O gün yine her zamanki gibi sabah duşumu ve kahvaltımı yapıp iş yerim olan, dünyaca ünlü olan Vogue dergisinin New York şehrinin ana binasına geçmiştim. Arabamla kapının önüne geldiğimiz anda ise hemen valemiz, Harold beni karşıladı. Sanırsam hayatımda gördüğüm en tatlı ve temiz yürekli insanlardan biriydi. Kapıdan giriş yaptığım anda ise hemen asansöre yöneldim. Benim ofisim yirmi yedinci katta bulunuyordu. Vogue’un bütün influencer’ları o katta bulunurdu. Asansöre bindim ve asansör ansızın on dördüncü katta durdu ve içeriye derginin bu ayın kapağı olacak manken giriş yaptı, Gigi Hadid. Selamlaştık ve birazıcık da konuştuk, bu ay Gigi ile beraber çekim için Türk ve Caicos adalarına gidiceğiz. Bunun için nasıl heyecanlandığımı size asla anlatamam. Dakikalar ve duraklar sonrasında yirmi üçüncü kat’a geldik. Ben ise, oldukça strese girmeye başladım. Patronum beni ”çok önemli” bir toplantıya çağırmıştı ve benim şu anda sadece saniyelerim kaldı ve bilirsiniz ki Vogue’da zamanın asla telafisi yoktur. Asansöre giren kızlar sürekli durup durup bana bakıp duruyorlar ve karşılıklı olarak birbirlerinin kulaklarına bir şeyler fısıldayıp ve onun ardından bana çok küçük bakışlar atıyorlardı. ”Acaba ne oldu” diye içimde dolanıyordu bu soru. Neyse ki nihayet yirmi yedinci kata geldik. Sonunda.

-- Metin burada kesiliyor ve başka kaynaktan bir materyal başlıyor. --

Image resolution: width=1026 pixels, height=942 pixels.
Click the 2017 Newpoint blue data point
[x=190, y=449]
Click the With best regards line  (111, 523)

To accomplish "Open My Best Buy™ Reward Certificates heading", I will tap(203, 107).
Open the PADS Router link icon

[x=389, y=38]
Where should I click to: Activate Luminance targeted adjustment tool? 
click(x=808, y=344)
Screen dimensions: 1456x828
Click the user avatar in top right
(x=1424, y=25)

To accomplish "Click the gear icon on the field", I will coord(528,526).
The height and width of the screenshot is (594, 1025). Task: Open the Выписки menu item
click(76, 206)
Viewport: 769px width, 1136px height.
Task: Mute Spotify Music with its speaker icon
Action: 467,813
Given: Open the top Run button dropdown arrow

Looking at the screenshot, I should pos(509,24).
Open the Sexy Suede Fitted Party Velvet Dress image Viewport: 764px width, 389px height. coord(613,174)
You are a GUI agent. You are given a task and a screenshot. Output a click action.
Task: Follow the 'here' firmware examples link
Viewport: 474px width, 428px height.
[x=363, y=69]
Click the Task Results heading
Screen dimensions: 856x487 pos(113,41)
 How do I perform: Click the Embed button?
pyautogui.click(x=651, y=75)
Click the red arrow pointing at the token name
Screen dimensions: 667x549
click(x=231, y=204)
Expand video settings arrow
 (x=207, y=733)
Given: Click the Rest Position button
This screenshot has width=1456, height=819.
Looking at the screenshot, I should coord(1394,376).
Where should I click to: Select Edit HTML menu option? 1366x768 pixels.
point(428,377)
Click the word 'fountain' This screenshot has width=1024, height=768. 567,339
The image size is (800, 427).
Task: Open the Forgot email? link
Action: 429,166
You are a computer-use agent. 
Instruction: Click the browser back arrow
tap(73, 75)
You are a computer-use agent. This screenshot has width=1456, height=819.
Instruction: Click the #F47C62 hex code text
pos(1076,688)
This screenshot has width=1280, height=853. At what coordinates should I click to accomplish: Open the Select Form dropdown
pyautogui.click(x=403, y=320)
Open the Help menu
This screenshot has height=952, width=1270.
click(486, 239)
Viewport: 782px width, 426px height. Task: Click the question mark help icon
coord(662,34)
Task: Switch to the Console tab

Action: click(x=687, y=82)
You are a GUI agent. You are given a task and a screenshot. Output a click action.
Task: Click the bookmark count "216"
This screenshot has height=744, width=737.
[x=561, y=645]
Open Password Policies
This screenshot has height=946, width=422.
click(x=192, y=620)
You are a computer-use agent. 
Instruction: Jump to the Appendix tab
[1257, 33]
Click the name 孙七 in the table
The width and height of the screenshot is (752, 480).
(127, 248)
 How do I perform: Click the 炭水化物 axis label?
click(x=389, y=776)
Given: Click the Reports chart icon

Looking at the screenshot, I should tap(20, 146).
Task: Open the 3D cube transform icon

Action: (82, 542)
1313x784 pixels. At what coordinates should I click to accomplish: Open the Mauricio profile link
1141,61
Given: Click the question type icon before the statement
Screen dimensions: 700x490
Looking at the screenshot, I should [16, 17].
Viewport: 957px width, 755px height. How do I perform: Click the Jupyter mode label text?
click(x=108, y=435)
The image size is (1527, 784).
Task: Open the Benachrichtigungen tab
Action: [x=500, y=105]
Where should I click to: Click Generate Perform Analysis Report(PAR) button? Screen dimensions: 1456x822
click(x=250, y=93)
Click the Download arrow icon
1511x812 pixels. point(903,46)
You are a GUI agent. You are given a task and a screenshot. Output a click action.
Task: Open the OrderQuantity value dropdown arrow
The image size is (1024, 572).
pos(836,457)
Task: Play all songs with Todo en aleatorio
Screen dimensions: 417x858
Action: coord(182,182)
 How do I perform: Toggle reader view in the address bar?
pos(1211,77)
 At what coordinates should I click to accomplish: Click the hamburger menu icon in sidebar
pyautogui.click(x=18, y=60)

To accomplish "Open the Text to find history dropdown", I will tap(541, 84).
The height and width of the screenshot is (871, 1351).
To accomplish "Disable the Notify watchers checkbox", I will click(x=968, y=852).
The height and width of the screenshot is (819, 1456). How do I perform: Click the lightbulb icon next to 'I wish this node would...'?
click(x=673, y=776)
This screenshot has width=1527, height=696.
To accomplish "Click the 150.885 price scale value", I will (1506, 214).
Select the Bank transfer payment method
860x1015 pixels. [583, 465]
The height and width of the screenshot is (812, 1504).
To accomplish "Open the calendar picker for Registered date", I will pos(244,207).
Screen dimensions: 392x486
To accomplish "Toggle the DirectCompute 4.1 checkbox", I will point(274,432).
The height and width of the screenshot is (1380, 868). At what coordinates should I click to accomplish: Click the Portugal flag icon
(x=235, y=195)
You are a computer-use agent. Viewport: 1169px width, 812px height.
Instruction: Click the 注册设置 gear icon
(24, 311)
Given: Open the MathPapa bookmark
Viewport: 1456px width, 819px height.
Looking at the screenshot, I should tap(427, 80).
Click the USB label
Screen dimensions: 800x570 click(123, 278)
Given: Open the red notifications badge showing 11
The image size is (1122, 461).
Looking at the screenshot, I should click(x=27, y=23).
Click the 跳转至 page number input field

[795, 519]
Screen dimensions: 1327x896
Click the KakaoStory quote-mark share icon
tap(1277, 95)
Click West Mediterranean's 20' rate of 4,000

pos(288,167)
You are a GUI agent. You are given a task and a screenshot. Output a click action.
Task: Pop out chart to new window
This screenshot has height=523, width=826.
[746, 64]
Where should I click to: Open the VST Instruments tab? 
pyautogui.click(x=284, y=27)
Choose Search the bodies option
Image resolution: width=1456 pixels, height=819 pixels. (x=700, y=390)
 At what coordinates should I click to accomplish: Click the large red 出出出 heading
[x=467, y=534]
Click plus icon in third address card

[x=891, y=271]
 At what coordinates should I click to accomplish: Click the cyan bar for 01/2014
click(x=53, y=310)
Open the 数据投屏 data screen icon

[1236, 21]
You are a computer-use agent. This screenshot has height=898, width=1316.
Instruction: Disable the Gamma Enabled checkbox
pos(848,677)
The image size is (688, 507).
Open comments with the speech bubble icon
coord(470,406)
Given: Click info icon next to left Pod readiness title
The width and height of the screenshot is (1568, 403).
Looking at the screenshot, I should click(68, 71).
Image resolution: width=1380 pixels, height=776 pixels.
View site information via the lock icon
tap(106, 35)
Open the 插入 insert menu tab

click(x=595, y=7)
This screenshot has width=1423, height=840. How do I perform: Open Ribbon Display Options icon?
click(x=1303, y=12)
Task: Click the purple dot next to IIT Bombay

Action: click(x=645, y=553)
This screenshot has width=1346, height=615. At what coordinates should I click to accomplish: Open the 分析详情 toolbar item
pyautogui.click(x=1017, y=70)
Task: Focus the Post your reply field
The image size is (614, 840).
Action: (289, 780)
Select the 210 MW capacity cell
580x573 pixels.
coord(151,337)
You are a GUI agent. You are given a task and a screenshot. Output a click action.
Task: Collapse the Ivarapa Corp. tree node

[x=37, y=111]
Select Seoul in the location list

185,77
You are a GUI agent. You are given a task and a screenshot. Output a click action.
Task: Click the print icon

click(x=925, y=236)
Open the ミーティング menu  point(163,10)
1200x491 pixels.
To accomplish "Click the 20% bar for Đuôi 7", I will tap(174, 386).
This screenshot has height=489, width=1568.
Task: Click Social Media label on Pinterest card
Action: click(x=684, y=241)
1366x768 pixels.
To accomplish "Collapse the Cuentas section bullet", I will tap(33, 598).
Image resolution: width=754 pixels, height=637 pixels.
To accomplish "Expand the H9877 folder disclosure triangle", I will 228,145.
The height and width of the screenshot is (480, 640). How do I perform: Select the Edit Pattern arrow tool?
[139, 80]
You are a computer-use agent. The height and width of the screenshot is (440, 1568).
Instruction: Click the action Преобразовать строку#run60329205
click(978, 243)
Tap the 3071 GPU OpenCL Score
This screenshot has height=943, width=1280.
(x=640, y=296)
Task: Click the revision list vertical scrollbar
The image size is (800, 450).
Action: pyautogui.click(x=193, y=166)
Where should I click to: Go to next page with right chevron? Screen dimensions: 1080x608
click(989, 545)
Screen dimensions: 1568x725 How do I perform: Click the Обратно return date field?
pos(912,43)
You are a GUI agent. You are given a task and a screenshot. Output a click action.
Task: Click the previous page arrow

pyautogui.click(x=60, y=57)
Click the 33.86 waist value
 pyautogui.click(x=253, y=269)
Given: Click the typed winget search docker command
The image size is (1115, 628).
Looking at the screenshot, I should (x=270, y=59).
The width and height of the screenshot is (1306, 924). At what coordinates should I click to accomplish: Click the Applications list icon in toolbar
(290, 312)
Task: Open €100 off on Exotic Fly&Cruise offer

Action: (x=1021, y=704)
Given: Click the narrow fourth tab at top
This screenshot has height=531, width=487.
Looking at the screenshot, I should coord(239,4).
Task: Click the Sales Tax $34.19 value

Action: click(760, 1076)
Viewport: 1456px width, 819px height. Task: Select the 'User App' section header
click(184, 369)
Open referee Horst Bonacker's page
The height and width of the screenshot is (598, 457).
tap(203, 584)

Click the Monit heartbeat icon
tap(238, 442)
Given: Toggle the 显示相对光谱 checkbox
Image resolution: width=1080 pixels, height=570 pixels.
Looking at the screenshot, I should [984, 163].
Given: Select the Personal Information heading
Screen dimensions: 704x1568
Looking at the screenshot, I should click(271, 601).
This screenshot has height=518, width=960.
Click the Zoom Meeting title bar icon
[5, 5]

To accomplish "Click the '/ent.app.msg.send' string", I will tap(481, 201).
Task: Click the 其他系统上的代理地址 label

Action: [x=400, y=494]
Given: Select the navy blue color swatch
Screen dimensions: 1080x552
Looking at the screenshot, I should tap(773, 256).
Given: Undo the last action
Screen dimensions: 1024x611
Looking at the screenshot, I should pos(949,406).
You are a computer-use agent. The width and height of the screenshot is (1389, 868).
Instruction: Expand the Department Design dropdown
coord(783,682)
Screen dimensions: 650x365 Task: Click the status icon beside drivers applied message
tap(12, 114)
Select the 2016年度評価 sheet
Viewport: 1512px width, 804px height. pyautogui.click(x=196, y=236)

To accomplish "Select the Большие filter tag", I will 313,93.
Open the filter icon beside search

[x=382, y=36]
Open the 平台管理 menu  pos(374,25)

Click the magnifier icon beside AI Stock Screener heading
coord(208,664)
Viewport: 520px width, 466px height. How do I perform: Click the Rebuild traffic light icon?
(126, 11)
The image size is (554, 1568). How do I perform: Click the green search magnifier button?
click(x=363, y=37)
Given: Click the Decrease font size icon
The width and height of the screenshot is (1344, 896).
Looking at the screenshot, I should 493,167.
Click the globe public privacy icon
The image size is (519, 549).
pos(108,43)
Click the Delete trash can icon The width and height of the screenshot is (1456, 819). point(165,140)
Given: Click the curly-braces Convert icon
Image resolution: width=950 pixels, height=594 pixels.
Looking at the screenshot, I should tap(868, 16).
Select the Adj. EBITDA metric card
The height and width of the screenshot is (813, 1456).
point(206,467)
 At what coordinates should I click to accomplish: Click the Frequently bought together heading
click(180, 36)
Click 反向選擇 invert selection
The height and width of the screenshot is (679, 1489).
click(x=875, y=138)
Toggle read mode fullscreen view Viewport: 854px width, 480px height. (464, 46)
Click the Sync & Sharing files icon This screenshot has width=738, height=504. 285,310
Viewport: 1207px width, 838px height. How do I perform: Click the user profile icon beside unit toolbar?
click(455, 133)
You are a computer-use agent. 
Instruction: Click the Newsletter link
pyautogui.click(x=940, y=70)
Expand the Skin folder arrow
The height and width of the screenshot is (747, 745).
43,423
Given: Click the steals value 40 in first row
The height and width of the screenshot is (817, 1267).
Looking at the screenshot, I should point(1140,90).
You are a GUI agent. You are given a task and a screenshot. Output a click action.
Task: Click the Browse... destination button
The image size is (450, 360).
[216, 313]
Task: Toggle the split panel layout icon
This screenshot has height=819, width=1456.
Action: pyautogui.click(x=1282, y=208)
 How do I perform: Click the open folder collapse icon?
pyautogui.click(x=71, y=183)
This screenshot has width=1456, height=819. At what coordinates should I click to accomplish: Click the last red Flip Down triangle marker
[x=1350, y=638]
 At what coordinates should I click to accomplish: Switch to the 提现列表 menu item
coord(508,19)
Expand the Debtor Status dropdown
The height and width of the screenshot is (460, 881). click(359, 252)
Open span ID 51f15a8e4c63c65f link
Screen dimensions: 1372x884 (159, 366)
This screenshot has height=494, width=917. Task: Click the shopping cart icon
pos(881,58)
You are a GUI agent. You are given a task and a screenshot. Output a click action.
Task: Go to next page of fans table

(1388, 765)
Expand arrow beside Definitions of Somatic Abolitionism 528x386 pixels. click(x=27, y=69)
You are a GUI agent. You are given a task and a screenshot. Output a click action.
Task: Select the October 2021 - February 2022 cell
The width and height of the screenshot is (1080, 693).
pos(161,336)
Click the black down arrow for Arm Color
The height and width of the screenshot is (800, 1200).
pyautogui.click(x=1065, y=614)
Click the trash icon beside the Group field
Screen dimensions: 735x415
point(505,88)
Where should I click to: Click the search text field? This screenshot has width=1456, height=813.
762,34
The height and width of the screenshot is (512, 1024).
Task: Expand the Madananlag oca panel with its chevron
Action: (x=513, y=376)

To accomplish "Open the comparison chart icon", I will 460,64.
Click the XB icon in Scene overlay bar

Asansörden indiğim an da ise herkesin gözü benim üstümdeydi. Acaba neden? Acaba giyidiğim pembe ceket ve pembe pantalon için mi? bu konu hakkında hiç bir fikrim yoktu. Toplantıya iki buçuk dakika geç kalmıştım, Geldiğime dair bildirmek için resepsiyona yönelmiştim. Resepsiyonun arkasında duran bayan, Bayan Morefield aynen diğerleri gibi bana çok değişik bir şekilde bakmıştı, parmak izimi girerken. Acaba ne oldu. İçimden bir ses diyorki acaba çok mu pembe giyindim bugün. Gerçi Vogue’da çalışan ve New York’da gezen herkesin ayrı bir moda zevki vardır, kimseye hiç bir şey garip gelmiyor. Özellikle Vogue gibi moda dergilerin ana binalarında böyle bir ”kiyafet garipseme” gibi bir şey olmamalı ve ayrıca olamaz diyerek kafamda dolanıyordum. Bayan Morefield toplantınız sizin ofisiniz de olacaktır dedi, ve ben daha da içimde sorgulanmaya başlamıştım. Ofisime yöneldiğim anda ise yine herkes bana tip tip bakıyordu. İçimden bir şeyin ”ne var?” diyesi gelmişti fakat öyle şeylerle hiç uğraşmayıp direk olarak kapıma yöneldim. Ofisimin anahtarı çantamda ararken olanları düşünmekten kendimi alıkoyamıyorum. Kapıyı açtığımda ise daha büyük bir süpriz! Kendi ofisimde tanımadığım birden fazla yüz. Aralarında patronum, Kim Kardashian, Kylie Jenner, Kendall Jenner hatta Justin Bieber gibi bir çok ünlü ve moda dünyasının en önemli isimlerinden de yer alıyordu. Patronum, bana ”lütfen önüme otururmusun” dedi ve ben, ” acaba kötü bir şey mi olacak” diye düşündüm fakat önüme bir kağıt konuldu ve o kağıdın üstünde Vogue’un yeni sahibi ve patronu ve de ardından benim ismim yazıyordu. O an oldukça demem yanlış olur ama o an hayatımın en mutlu ve en en güzel günlerimden birini yaşadım. Aslında her gencin hayali olan şeyi ben başardım.